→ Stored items
- Opening Delimiter -

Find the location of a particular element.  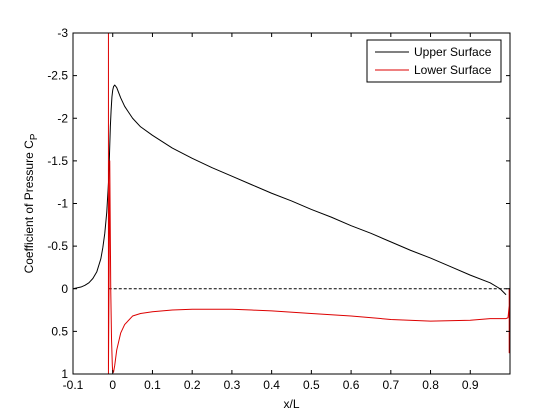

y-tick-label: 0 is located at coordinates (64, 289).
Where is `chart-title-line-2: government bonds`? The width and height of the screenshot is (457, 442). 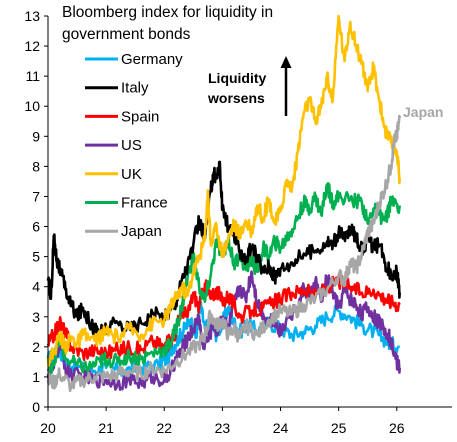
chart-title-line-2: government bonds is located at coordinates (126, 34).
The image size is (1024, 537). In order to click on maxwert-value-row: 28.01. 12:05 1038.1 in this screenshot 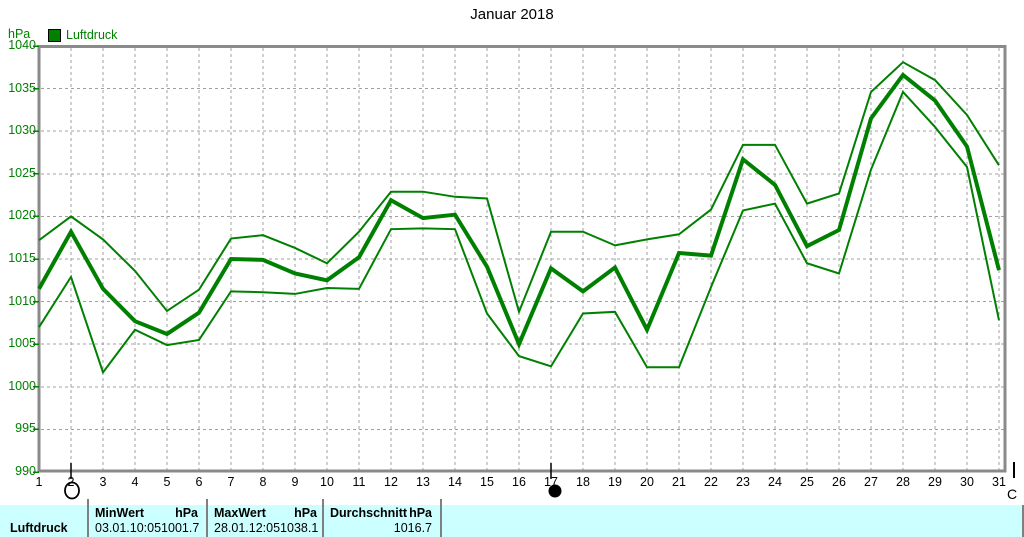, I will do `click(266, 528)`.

- Closing Delimiter -

→ Task goal
Write out again, word for word, the lines from the very first one down through the line that contains "chart-title-line-2: government bonds is", counting both ends. Leave out the pictures.

→ Task solution
Find the location of a particular element.  

y-tick-label: 0 is located at coordinates (64, 289).
Where is `chart-title-line-2: government bonds`? The width and height of the screenshot is (457, 442). 
chart-title-line-2: government bonds is located at coordinates (126, 34).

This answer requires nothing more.